If so, both numbers seem fairly excessive to me. Exactly what is involved in reducing these numbers?


----------



## DJ Niner

Geoff said:


> Hey,
> 
> I recently contacted Ruger about the trigger pull on my P89. I asked about the pounds of force it takes to pull the trigger. My response was: "The factory specifications for the P89 trigger, when leaving the
> factory, are as follows. Double Action 9 - 15 pounds / Single Action 4 - 6
> pounds."
> 
> Okay, since I am new to this does the explanation mean that it takes 9 pounds of force to pull the trigger when the hammer is back and 15 pounds of force when the hammer is against the firing pin?
> 
> If so, both numbers seem fairly excessive to me. Exactly what is involved in reducing these numbers?


I understand those numbers to mean the trigger pull weight when the hammer is already cocked (Single Action) will range from 4 to 6 pounds; and the trigger pull weight for Double Action (starting with the hammer down, in the decocked position) will range from 9 to 15 pounds.

They give a "range" of pull weights because tolerances will vary even within a single production run; a dirty or dry weapon might require more force to activate the trigger than a clean/lubricated one; and because the trigger pull weight can vary over the life of the weapon (typically very heavy and somewhat gritty when new, and getting lighter and smoother as the gun "breaks in" and the parts polish each other where they rub together).

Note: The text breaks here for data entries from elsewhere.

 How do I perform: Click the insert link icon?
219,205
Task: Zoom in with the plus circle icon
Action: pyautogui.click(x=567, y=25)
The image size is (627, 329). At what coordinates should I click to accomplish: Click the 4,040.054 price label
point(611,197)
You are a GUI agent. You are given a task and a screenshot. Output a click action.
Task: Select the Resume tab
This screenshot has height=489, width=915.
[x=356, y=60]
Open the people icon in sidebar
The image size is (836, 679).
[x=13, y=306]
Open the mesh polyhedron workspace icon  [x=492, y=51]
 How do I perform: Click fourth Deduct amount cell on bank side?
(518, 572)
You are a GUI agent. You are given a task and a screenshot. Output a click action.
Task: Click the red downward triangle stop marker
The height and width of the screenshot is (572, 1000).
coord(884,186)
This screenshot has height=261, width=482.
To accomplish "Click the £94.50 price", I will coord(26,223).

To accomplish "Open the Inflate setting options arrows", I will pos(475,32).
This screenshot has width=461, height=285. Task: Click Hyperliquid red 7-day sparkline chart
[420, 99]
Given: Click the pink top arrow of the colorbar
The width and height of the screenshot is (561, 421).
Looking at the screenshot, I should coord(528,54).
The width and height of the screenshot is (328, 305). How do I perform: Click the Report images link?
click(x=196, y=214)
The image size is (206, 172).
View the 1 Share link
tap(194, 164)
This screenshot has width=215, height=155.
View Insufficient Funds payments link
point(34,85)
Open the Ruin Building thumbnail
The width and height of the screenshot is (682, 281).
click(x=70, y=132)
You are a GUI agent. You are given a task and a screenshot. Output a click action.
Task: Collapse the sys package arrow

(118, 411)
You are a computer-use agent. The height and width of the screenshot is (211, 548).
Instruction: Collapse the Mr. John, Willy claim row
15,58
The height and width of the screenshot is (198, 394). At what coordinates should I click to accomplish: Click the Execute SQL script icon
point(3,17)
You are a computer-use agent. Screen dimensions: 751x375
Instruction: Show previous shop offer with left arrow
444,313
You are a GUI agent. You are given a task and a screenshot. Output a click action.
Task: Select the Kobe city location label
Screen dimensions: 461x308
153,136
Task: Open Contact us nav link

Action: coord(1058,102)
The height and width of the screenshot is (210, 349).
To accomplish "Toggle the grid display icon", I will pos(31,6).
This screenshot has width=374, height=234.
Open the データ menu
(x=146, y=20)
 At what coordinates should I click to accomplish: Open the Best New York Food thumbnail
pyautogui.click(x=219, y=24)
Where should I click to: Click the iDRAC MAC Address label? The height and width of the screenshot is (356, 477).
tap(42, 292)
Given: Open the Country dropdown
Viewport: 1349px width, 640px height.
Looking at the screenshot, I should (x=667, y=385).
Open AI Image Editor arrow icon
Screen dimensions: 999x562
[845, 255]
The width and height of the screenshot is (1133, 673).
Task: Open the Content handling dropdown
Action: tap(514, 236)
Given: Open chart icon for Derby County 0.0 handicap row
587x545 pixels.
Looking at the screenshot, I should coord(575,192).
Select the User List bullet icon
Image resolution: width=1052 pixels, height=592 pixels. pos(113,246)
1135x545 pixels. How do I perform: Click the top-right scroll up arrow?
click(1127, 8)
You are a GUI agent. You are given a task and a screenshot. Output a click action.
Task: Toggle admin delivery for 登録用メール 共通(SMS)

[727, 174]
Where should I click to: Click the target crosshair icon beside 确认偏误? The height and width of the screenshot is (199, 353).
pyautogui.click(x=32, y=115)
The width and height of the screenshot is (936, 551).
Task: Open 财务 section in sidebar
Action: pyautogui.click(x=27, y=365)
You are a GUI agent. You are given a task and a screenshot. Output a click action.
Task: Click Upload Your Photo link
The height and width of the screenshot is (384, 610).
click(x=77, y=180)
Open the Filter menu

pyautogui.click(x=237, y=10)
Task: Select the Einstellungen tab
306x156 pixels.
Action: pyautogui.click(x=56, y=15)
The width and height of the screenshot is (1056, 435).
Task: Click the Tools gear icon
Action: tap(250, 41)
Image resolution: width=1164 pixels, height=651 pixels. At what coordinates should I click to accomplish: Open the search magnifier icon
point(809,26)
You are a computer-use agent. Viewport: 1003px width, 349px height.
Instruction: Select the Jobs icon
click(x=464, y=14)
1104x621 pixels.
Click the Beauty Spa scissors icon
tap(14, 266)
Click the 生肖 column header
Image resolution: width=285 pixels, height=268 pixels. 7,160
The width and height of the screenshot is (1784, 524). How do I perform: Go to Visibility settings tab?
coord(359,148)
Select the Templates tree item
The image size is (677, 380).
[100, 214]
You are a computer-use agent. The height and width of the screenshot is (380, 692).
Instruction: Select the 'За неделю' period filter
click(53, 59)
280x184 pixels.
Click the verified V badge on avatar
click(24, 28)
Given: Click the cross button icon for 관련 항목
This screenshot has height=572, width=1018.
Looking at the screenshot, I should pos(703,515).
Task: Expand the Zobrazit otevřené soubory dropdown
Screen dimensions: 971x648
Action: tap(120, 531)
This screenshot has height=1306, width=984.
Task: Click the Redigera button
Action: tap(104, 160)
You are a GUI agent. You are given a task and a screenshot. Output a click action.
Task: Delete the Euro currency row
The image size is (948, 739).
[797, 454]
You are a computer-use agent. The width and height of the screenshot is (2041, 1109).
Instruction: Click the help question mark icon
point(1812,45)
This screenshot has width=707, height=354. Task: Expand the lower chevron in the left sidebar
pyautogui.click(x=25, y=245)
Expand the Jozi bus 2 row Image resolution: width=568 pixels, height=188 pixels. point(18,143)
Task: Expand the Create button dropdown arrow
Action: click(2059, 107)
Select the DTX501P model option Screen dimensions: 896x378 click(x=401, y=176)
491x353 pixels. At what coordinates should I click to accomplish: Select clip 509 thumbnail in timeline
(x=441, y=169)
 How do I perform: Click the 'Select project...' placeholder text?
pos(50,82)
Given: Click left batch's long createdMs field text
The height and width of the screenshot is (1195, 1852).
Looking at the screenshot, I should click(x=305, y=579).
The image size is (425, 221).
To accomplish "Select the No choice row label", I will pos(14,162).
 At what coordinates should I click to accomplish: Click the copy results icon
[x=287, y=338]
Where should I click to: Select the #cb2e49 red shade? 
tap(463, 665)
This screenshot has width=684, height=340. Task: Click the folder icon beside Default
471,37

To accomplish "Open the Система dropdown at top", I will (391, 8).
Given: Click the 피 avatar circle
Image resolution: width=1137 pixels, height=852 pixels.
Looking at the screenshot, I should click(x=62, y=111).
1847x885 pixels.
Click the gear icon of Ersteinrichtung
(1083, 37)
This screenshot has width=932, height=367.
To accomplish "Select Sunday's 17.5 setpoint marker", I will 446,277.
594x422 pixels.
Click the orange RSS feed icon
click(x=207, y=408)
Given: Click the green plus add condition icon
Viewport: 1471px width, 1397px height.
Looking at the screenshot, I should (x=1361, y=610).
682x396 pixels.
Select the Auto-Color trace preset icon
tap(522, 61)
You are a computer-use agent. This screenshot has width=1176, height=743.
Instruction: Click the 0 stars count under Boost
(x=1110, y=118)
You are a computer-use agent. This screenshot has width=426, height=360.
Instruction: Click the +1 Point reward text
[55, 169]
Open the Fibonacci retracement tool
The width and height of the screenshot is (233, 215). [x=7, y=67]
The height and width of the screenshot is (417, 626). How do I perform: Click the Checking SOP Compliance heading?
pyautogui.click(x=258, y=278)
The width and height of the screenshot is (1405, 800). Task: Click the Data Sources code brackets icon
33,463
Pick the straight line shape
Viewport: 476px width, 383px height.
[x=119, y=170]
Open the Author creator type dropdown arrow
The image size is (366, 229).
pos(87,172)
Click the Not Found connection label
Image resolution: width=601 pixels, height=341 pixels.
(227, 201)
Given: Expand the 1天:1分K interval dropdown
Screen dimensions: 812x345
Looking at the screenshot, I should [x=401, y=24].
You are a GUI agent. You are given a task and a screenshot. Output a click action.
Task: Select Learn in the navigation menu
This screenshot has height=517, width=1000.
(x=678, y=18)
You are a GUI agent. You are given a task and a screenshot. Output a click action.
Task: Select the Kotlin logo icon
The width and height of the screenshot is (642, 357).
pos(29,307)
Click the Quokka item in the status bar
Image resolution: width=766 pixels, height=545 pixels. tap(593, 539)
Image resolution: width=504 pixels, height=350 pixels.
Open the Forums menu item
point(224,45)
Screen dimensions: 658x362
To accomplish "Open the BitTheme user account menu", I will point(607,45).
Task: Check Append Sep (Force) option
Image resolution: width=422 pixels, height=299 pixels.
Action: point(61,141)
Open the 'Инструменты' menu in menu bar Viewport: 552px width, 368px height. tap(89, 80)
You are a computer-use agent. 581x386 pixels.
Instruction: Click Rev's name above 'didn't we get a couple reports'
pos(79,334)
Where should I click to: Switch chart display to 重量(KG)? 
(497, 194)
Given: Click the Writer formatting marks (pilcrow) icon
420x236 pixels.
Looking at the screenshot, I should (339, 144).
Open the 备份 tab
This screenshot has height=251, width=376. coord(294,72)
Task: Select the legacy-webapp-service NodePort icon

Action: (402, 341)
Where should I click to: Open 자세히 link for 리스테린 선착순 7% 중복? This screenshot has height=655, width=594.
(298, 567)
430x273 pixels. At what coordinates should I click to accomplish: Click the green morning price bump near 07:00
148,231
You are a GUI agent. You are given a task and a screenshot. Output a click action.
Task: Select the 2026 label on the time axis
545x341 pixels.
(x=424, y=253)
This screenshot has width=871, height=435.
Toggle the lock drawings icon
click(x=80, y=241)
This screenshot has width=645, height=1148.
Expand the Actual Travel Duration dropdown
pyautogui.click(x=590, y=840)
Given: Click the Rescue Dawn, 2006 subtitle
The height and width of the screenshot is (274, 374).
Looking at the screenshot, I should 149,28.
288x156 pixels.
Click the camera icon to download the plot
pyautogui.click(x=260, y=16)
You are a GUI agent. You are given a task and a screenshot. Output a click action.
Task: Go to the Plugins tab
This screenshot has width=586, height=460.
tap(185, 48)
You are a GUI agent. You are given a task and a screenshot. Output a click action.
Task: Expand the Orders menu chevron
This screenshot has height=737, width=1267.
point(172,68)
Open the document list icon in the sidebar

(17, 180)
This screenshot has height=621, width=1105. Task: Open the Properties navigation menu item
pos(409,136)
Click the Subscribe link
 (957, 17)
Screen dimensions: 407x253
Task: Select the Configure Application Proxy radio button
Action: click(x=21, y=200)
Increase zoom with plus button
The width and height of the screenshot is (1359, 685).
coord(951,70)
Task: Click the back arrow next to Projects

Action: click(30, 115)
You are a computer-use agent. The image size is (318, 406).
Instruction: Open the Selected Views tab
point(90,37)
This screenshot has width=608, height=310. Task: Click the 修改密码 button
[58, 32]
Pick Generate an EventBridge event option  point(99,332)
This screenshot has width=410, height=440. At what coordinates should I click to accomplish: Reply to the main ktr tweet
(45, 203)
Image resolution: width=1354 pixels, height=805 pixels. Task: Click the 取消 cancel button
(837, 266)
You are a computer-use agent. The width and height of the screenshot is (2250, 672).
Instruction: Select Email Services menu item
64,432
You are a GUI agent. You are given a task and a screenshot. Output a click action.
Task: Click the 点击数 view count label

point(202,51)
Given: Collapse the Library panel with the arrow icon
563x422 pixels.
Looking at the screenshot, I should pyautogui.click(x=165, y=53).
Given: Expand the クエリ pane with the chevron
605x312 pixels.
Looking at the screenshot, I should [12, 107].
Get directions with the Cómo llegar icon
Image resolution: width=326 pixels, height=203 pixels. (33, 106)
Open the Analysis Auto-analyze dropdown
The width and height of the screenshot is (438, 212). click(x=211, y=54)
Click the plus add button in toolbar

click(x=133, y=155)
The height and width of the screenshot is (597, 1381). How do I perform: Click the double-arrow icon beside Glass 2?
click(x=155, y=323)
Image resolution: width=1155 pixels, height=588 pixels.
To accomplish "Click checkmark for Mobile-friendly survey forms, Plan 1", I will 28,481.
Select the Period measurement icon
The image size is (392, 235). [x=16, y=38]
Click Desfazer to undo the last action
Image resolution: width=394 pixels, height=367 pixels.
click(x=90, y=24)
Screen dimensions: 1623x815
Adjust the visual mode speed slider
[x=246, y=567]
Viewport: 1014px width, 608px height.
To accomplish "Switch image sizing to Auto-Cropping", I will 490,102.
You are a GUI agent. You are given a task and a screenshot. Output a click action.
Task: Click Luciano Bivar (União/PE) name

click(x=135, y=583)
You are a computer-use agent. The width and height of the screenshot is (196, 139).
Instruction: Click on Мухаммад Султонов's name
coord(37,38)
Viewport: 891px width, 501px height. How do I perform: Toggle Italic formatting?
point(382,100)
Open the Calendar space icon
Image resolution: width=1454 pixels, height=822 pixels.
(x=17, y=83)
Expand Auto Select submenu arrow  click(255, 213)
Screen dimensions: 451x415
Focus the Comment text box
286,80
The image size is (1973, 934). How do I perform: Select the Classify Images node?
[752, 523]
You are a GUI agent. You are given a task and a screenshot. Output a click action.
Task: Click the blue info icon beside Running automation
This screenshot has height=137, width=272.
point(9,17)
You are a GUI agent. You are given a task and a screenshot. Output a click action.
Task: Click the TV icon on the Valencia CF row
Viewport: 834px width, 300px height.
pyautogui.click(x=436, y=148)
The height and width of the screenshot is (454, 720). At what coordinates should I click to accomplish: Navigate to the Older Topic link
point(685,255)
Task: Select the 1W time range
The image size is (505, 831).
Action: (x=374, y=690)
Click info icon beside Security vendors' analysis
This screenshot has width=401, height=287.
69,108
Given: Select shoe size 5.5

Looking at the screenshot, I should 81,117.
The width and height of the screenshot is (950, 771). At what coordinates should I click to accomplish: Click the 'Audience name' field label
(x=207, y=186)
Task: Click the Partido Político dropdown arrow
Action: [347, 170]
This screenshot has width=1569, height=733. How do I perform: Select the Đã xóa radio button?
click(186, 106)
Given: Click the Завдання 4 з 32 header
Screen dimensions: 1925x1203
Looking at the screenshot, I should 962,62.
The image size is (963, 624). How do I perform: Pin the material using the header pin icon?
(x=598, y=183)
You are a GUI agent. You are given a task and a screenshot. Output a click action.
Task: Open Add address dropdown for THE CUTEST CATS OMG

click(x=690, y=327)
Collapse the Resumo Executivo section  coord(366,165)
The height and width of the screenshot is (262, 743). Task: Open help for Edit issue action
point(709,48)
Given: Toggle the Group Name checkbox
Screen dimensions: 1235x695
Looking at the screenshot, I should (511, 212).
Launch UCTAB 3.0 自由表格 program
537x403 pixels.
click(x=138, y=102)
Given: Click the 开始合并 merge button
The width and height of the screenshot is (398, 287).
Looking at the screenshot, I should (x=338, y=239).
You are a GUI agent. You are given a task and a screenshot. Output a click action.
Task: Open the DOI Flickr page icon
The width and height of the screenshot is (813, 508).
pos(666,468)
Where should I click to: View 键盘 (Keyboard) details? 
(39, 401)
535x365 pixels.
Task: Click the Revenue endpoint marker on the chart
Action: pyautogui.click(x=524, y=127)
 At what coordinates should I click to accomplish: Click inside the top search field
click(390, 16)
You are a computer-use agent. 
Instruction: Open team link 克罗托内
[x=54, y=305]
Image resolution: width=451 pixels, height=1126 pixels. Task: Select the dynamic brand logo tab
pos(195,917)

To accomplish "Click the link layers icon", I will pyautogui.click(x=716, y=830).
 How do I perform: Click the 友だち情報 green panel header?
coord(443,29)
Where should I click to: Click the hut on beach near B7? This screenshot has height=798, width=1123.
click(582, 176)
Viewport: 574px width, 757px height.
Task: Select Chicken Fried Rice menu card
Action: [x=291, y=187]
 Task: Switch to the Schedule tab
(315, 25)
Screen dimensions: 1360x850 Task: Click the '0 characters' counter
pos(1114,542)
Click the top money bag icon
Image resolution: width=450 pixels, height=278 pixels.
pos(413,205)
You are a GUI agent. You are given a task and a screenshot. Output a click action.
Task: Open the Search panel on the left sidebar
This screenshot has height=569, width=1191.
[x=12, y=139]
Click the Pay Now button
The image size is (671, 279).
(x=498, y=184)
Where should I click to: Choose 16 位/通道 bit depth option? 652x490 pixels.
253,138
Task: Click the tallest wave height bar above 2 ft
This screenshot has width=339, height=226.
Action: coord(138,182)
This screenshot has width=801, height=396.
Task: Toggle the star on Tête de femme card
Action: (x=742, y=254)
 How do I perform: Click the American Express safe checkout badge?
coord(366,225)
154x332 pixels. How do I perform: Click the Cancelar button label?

For many guns, a gunsmith "trigger job" can significantly reduce the amount of force needed to fire the weapon, and also make the trigger action smoother (more important than weight in some folks' opinion). Unfortunately, because of their very reasonable initial price, there has never been a big market for gunsmith trigger-pull smoothing of Ruger centerfire autos; almost no one who spent $200-$300 to buy one wants to spend another $200+ dollars to tune it up.


----------



## gmaske

Trigger pull can be adjusted by installing a Wolff spring kit. You can order them from http://www.midwayusa.com/eproductpage.exe/showproduct?saleitemid=476838&t=11082005. They are pretty easy to install. PM me if you need some help. I put a set in my P345 and they worked wonders. Trust me on this! If you are handy at all this takes about 15 min.s and involves very little in the way of disassembly


----------



## Joeywhat

Do you want the trigger weight reduced because those numbers seem high, or because you feel that the trigger takes too much force to pull?

I'd shoot it for a while, as you find that you'll become more accustomed to the trigger, and the pull will get slightly lighter.


----------



## gmaske

Joeywhat said:


> Do you want the trigger weight reduced because those numbers seem high, or because you feel that the trigger takes too much force to pull?
> 
> I'd shoot it for a while, as you find that you'll become more accustomed to the trigger, and the pull will get slightly lighter.


There is some truth to this. My P345 sucked major out of the box. I installed the lightest Wolff spring and things were great. Now after a few hundred rounds I'm thinking on upping the weight some because it's now a bit too light. The kit comes with three diffrent weights so you have some adjustment and like I said, it's pretty easy to change the spring out.


----------



## Ram Rod

I've had a P89 in the past. Very good pistol considering price, and dependable in my opinion, but as a ccw, kinda bulky. I do my own gunsmithing on my own firearms. The aforementioned spring kit sounds like the best idea to me, and with the right instructions/resources, one may attempt polishing the right parts to smooth the action/trigger themselves without the possibility of screwing things up. Personally, I'm not a fan of DA/SA pistols. I'm either cocked and locked, or Glocked!


----------